▶ **Records for this task**:
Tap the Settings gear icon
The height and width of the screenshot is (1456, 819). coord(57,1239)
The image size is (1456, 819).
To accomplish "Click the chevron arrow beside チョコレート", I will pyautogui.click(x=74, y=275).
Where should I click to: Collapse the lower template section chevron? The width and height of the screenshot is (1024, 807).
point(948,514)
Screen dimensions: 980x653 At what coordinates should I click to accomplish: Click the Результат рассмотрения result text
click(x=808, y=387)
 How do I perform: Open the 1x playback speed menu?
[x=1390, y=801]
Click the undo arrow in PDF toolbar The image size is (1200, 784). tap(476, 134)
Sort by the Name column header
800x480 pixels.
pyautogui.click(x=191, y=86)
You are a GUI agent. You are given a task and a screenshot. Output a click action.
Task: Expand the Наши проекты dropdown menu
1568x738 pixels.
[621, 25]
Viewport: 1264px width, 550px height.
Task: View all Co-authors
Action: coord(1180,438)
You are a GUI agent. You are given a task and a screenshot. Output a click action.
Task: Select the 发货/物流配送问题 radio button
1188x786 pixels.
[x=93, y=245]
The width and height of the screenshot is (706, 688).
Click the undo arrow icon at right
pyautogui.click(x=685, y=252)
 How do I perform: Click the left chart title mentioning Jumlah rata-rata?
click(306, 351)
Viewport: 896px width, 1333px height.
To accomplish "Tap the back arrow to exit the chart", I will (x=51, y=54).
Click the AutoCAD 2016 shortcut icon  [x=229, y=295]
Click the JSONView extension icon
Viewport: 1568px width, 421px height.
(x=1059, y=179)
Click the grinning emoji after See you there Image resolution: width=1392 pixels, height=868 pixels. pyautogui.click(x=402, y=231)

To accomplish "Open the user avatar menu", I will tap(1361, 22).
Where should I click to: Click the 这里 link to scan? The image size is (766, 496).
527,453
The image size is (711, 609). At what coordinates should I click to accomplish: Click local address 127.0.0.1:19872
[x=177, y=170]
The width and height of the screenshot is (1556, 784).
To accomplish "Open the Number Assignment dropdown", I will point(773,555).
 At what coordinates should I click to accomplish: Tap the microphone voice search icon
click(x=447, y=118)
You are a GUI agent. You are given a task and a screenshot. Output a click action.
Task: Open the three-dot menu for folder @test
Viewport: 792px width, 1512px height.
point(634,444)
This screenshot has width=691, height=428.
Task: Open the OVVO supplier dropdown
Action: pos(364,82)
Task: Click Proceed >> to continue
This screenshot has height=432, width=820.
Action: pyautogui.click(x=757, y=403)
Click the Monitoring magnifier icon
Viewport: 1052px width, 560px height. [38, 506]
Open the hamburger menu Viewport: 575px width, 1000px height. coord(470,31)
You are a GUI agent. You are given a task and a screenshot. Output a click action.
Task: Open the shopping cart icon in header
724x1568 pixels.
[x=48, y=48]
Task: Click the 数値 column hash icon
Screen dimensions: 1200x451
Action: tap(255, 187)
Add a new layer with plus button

▶ **Aim of the task**:
Copy everything from the line containing "Task: Click the 数値 column hash icon" down to the last of the lines, requests included. Multiply each coordinate in the answers by 1.1 and round to whole numbers, rounding halves up.

▶ **Problem solution**:
Task: Click the 数値 column hash icon
Screen dimensions: 1200x451
Action: tap(281, 206)
Add a new layer with plus button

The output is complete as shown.